DiVeQ: Differentiable Vector Quantization Using the Reparameterization Trick¶

Conference: ICLR 2026
OpenReview: https://openreview.net/forum?id=KRVnpTbx7R
Code: https://github.com/AaltoML/DiVeQ (also available as PyPI package diveq)
Area: Representation Learning / Vector Quantization / Self-Supervised Learning
Keywords: Vector Quantization, Reparameterization Trick, Discrete Representations, Codebook Collapse, VQ-VAE

TL;DR¶

DiVeQ reformulates the non-differentiable operation of "mapping latent variables to the nearest codeword" as "adding an error vector to the latent variable, where the vector aligns with the direction of the nearest codeword and its length equals the quantization error." This maintains hard quantization in the forward pass while ensuring smooth gradient flow in the backward pass. Its space-filling variant, SF-DiVeQ, generalizes the quantization target from discrete codewords to line segments between codewords. It achieves higher reconstruction accuracy than STE / EMA / Rotation Trick / Gumbel-Softmax / NSVQ across image compression, generation, and speech coding tasks without requiring auxiliary losses or temperature annealing.

Background & Motivation¶

Background: Vector Quantization (VQ) is a classic method for discretizing continuous latent representations into a finite codebook.
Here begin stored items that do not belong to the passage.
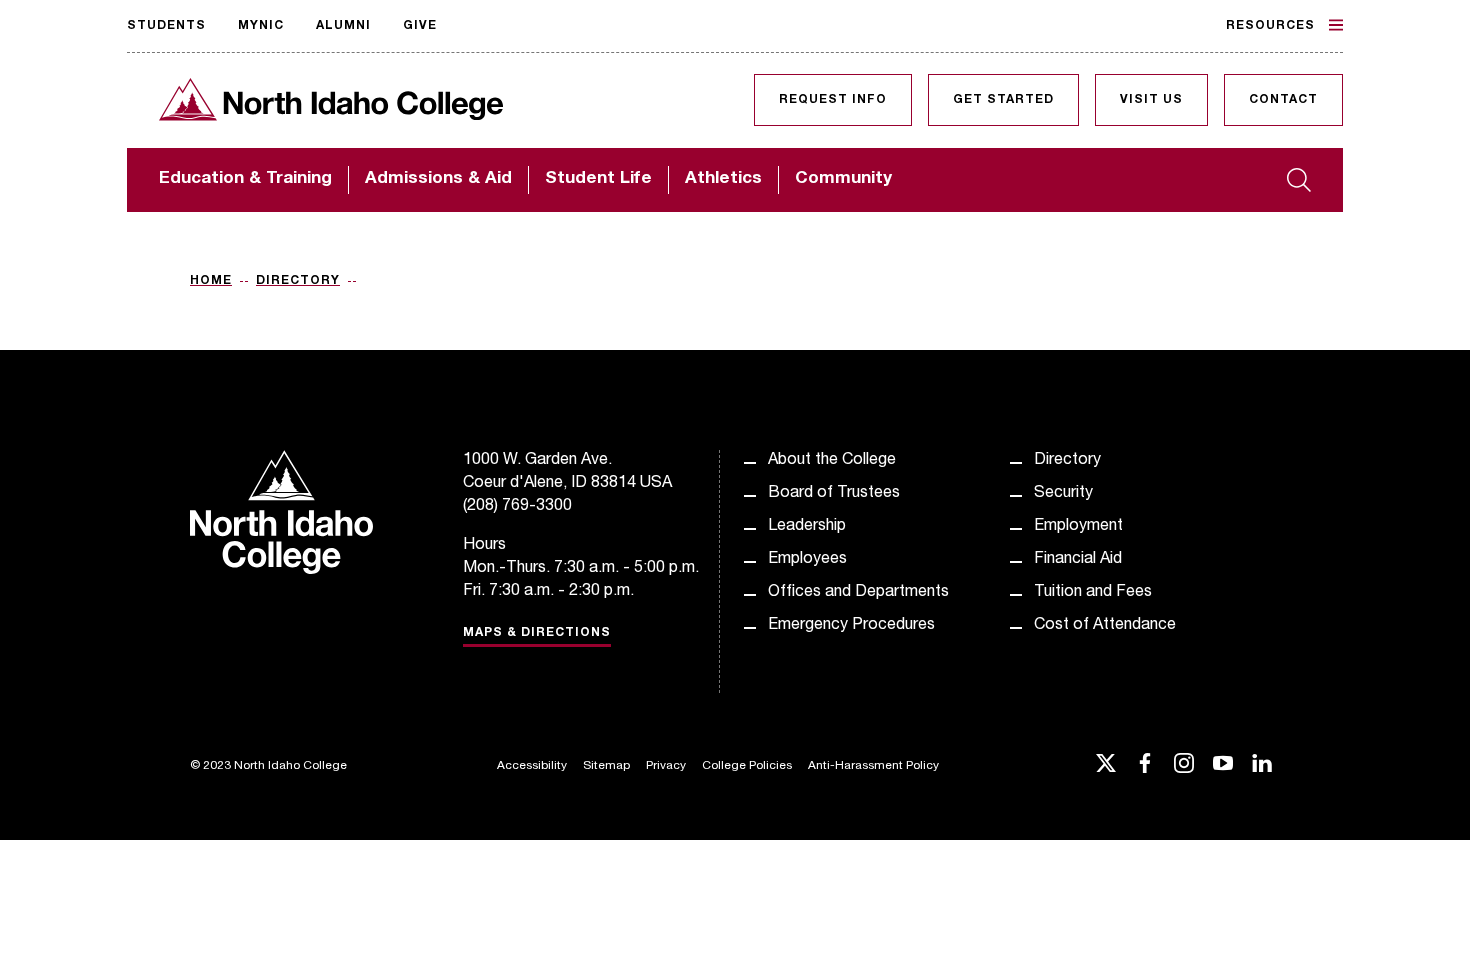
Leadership (807, 527)
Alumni (343, 26)
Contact (1283, 100)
Since its introduction in VQ-VAE, it has become a core module for image, video, and speech generation/compression models (e.g., VQGAN, DAC). A VQ layer maps the encoder output \(z\) to the nearest codeword \(c_{i^*}=\arg\min_{c_j}\|z-c_j\|_2\) in codebook \(C=\{c_1,\dots,c_K\}\) to produce compact discrete tokens.
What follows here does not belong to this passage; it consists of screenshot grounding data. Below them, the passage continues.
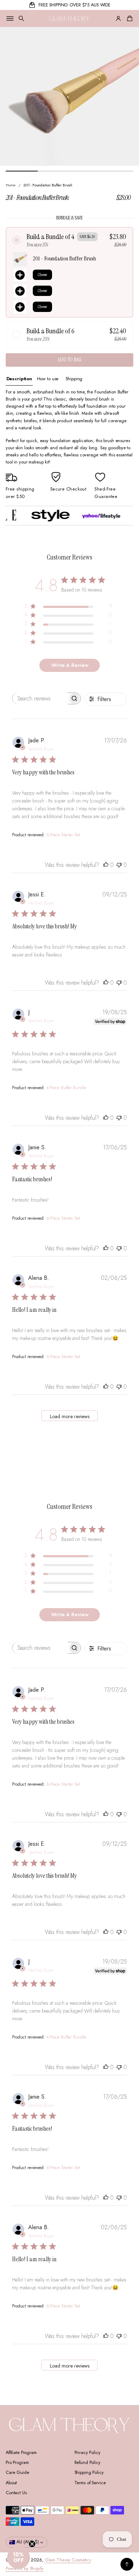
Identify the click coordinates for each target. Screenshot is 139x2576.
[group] (19, 379)
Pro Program (17, 2462)
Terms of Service (90, 2483)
Limitations of Prior Work: The \(\arg\min\) operation is non-differentiable; since \(\partial \hat z/\partial z\) does not exist, gradients cannot pass through the VQ layer, depriving the encoder of gradients from the reconstruction loss—a phenomenon known as "gradient collapse." Existing patches have significant flaws: STE (Straight-Through Estimator) approximates \(\partial \hat z/\partial z=1\), leading to biased gradients and requiring extra codebook/commitment losses with \(\alpha, \beta\) tuning; EMA updates the codebook via moving averages rather than end-to-end training; the Rotation Trick performs poorly with small codebooks; Gumbel-Softmax (ST-GS) relies on temperature \(\tau\) annealing, causing training-test mismatches; NSVQ simulates quantization error with noise, but the isotropic noise direction often "overshoots" the true error in high dimensions and suffers from a training-test gap.

Key Challenge: All methods struggle to balance a "hard forward pass" (precise nearest-neighbor assignment) with a "soft backward pass" (gradient flow). They typically sacrifice either gradient fidelity or forward precision, and are frequently plagued by codebook collapse and "codebook-latent misalignment."

Goal: Construct a differentiable surrogate \(z_q(z,C)\) that satisfies three criteria: collapses to hard nearest-neighbor assignment as variance approaches zero; provides stable, geometrically faithful gradients for both encoder and codebook; and introduces no auxiliary losses, temperature scheduling, or training-test mismatches.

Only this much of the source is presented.